Dataset items:
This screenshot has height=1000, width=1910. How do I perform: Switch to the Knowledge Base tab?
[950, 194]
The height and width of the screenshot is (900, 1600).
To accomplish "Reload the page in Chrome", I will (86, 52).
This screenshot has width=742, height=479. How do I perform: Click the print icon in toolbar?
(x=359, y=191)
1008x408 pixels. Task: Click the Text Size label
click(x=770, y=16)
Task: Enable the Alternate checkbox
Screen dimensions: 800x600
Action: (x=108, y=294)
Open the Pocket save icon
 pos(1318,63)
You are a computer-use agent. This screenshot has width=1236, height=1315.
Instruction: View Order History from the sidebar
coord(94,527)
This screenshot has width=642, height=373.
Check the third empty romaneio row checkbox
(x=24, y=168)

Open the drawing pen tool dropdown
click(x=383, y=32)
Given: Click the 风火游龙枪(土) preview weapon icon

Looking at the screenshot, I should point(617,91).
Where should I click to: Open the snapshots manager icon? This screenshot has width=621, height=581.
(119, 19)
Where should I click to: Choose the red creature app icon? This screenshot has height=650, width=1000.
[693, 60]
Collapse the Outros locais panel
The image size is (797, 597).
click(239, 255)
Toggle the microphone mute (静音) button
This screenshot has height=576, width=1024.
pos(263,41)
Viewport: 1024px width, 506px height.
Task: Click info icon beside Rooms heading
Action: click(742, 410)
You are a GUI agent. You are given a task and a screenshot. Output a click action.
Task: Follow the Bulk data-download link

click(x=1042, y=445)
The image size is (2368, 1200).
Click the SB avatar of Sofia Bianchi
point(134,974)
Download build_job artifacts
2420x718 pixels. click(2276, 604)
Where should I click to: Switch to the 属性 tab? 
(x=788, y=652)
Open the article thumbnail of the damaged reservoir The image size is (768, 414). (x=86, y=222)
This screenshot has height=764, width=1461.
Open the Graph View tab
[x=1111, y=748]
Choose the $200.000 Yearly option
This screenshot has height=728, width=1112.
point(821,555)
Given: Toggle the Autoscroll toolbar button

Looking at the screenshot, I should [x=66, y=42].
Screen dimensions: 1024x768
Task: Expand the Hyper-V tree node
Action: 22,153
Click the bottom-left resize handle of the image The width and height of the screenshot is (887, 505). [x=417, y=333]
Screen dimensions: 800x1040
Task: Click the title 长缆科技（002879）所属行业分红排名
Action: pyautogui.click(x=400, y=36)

→ **AIM OF THE TASK**
Locate "Open the Graph View tab" in the data above. Then repeat, exactly, its line and each line after it through the last, adding nothing.

→ **ANSWER SECTION**
Open the Graph View tab
[x=1111, y=748]
Choose the $200.000 Yearly option
This screenshot has height=728, width=1112.
point(821,555)
Given: Toggle the Autoscroll toolbar button

Looking at the screenshot, I should [x=66, y=42].
Screen dimensions: 1024x768
Task: Expand the Hyper-V tree node
Action: 22,153
Click the bottom-left resize handle of the image The width and height of the screenshot is (887, 505). [x=417, y=333]
Screen dimensions: 800x1040
Task: Click the title 长缆科技（002879）所属行业分红排名
Action: pyautogui.click(x=400, y=36)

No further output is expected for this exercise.